Restating every entry exactly is the whole task.

── SOURCE RECORDS ──

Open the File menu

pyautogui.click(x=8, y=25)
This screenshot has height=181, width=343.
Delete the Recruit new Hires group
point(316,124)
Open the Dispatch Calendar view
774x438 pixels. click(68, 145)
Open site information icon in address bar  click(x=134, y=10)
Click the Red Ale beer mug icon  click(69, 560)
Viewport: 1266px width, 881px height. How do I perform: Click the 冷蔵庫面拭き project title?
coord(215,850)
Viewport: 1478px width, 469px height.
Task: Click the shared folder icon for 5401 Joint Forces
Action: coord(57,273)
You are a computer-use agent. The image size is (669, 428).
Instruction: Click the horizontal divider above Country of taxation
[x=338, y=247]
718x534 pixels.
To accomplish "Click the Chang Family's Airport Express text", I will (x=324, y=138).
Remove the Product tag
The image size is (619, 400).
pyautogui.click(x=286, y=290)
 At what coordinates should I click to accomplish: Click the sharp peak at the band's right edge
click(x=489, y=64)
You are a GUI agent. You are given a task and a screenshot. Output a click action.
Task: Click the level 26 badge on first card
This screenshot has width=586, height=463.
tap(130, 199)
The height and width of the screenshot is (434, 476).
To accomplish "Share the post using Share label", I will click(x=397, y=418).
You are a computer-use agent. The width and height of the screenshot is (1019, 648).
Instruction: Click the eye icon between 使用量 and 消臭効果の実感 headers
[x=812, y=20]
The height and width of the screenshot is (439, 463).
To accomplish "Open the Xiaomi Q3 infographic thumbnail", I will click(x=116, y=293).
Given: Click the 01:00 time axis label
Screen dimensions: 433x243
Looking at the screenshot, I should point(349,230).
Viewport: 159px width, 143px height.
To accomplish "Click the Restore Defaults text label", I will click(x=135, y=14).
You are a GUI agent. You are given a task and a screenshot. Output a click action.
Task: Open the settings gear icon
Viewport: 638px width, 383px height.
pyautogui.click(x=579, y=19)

───

• EXPECTED OUTPUT:
Open the File menu

pyautogui.click(x=8, y=25)
This screenshot has height=181, width=343.
Delete the Recruit new Hires group
point(316,124)
Open the Dispatch Calendar view
774x438 pixels. click(68, 145)
Open site information icon in address bar  click(x=134, y=10)
Click the Red Ale beer mug icon  click(69, 560)
Viewport: 1266px width, 881px height. How do I perform: Click the 冷蔵庫面拭き project title?
coord(215,850)
Viewport: 1478px width, 469px height.
Task: Click the shared folder icon for 5401 Joint Forces
Action: coord(57,273)
You are a computer-use agent. The image size is (669, 428).
Instruction: Click the horizontal divider above Country of taxation
[x=338, y=247]
718x534 pixels.
To accomplish "Click the Chang Family's Airport Express text", I will (x=324, y=138).
Remove the Product tag
The image size is (619, 400).
pyautogui.click(x=286, y=290)
 At what coordinates should I click to accomplish: Click the sharp peak at the band's right edge
click(x=489, y=64)
You are a GUI agent. You are given a task and a screenshot. Output a click action.
Task: Click the level 26 badge on first card
This screenshot has width=586, height=463.
tap(130, 199)
The height and width of the screenshot is (434, 476).
To accomplish "Share the post using Share label", I will click(x=397, y=418).
You are a computer-use agent. The width and height of the screenshot is (1019, 648).
Instruction: Click the eye icon between 使用量 and 消臭効果の実感 headers
[x=812, y=20]
The height and width of the screenshot is (439, 463).
To accomplish "Open the Xiaomi Q3 infographic thumbnail", I will click(x=116, y=293).
Given: Click the 01:00 time axis label
Screen dimensions: 433x243
Looking at the screenshot, I should point(349,230).
Viewport: 159px width, 143px height.
To accomplish "Click the Restore Defaults text label", I will click(x=135, y=14).
You are a GUI agent. You are given a task and a screenshot. Output a click action.
Task: Open the settings gear icon
Viewport: 638px width, 383px height.
pyautogui.click(x=579, y=19)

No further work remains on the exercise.